Attack Chain

1. An attacker gains unauthorized access to an Okta administrator account through compromised credentials or other means.
2. The attacker authenticates to the Okta admin dashboard.
3. The attacker navigates to the “Security” section and then to “Authentication Policies”.
4. The attacker identifies the target application sign-on policy to modify or delete.
5. To modify, the attacker changes the policy rules, such as disabling MFA requirements or allowing access from untrusted locations.
6. Alternatively, to delete, the attacker selects the policy and confirms its removal.
7. The attacker’s actions are logged as “application.policy.sign_on.update” or “application.policy.sign_on.rule.delete” events in the Okta system log.
8. Unauthorized users can now access applications protected by the modified or deleted policy, potentially leading to data exfiltration or other malicious activities.

Impact

Successful modification or deletion of Okta application sign-on policies can severely compromise an organization’s security posture. This can lead to unauthorized access to sensitive applications and data, resulting in data breaches, financial losses, and reputational damage.
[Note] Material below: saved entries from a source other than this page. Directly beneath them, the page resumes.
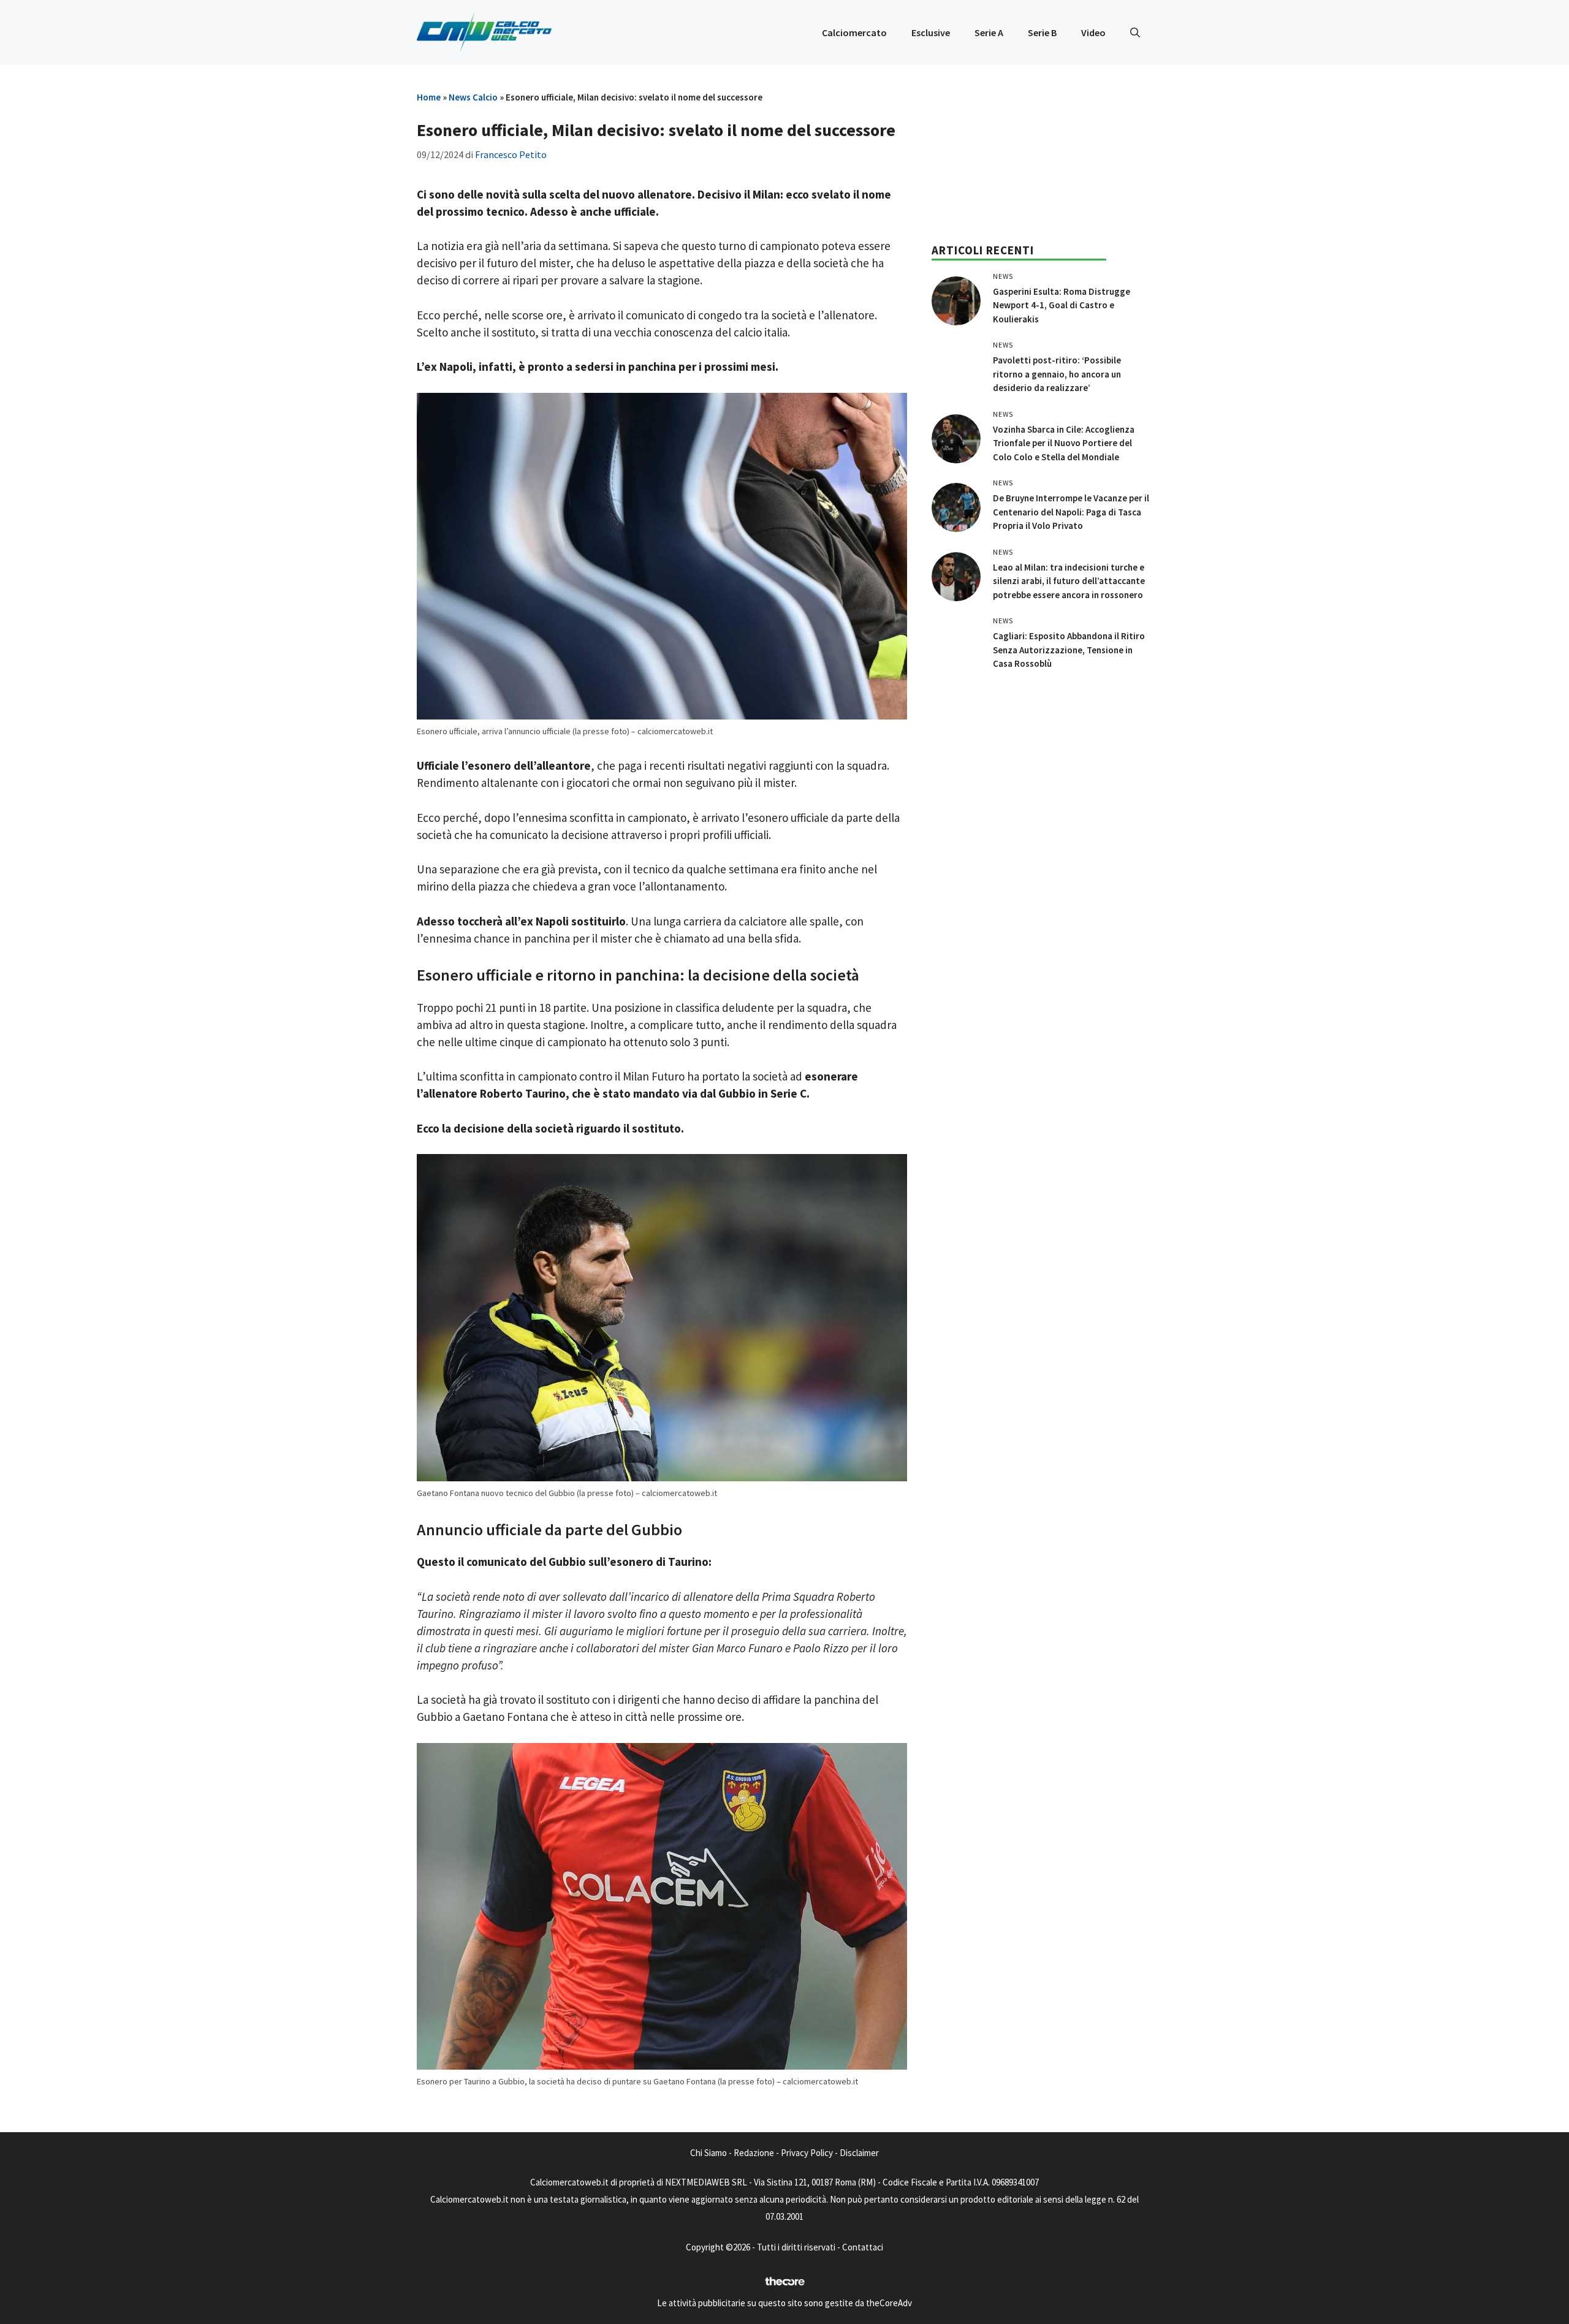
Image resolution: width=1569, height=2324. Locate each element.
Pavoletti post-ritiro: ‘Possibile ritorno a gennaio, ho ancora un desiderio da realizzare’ (1057, 373)
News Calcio (473, 97)
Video (1093, 32)
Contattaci (862, 2247)
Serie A (988, 32)
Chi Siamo (708, 2153)
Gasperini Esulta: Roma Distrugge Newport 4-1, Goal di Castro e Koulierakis (1061, 305)
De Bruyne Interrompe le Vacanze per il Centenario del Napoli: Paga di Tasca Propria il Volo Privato (1071, 511)
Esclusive (930, 32)
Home (429, 97)
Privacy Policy (807, 2153)
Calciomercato (854, 32)
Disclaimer (859, 2153)
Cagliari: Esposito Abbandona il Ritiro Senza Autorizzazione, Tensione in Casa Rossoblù (1069, 649)
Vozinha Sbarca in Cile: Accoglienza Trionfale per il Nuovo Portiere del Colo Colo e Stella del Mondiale (1063, 443)
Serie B (1042, 32)
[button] (1135, 32)
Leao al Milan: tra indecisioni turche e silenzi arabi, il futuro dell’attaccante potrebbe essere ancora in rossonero (1069, 581)
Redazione (754, 2153)
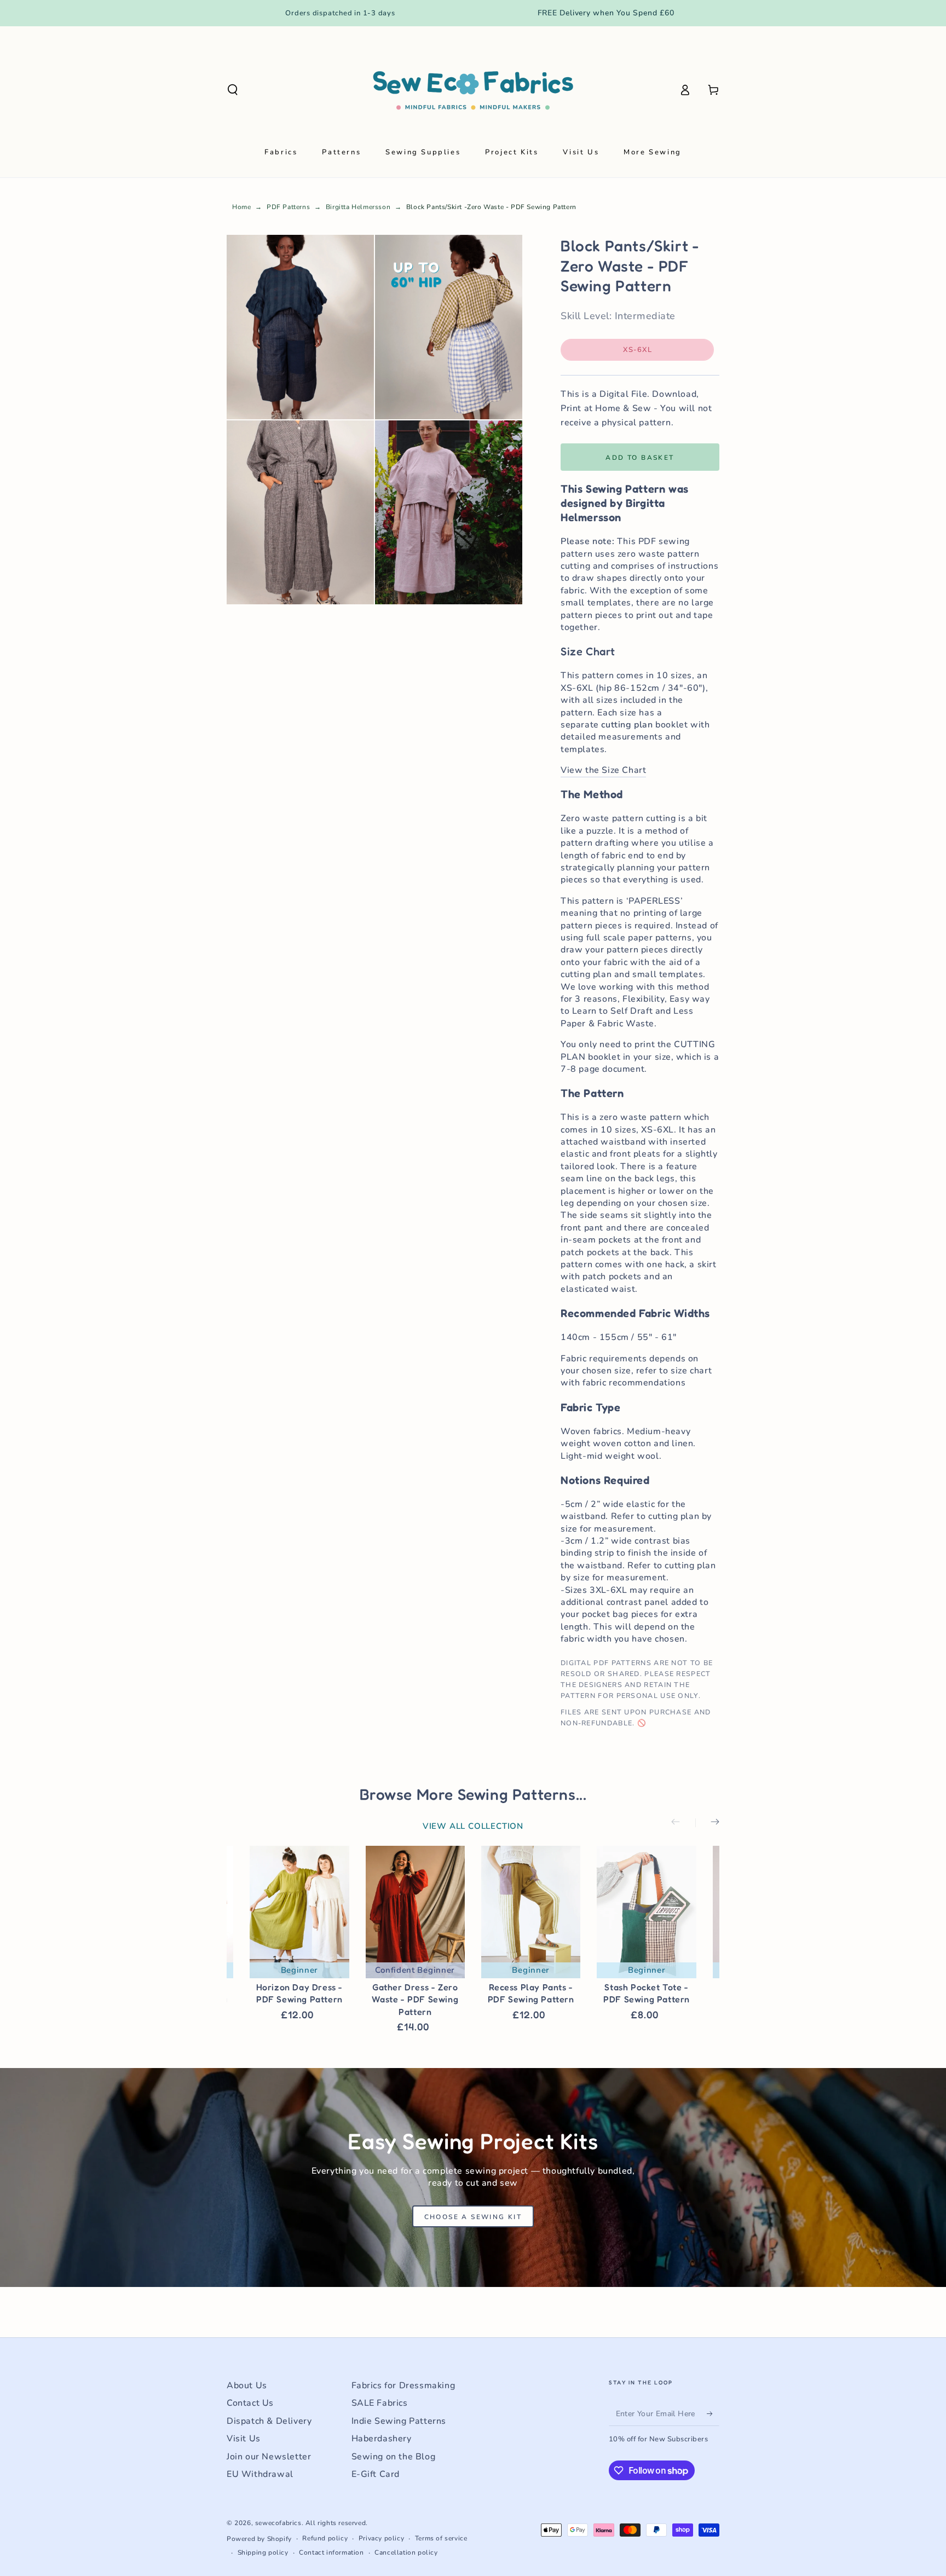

The number of affected users and applications depends on the scope of the compromised policies.

Recommendation

• Deploy the Sigma rule “Okta Application Sign-On Policy Modified or Deleted” to your SIEM and tune for your environment to detect changes to sign-on policies (rule reference).
• Monitor the Okta system log for “application.policy.sign_on.update” and “application.policy.sign_on.rule.delete” events to identify suspicious activity (log source reference).
• Implement strong access controls and MFA for Okta administrator accounts to prevent unauthorized policy modifications (best practice).
• Regularly review Okta application sign-on policies to ensure they are properly configured and meet security requirements (best practice).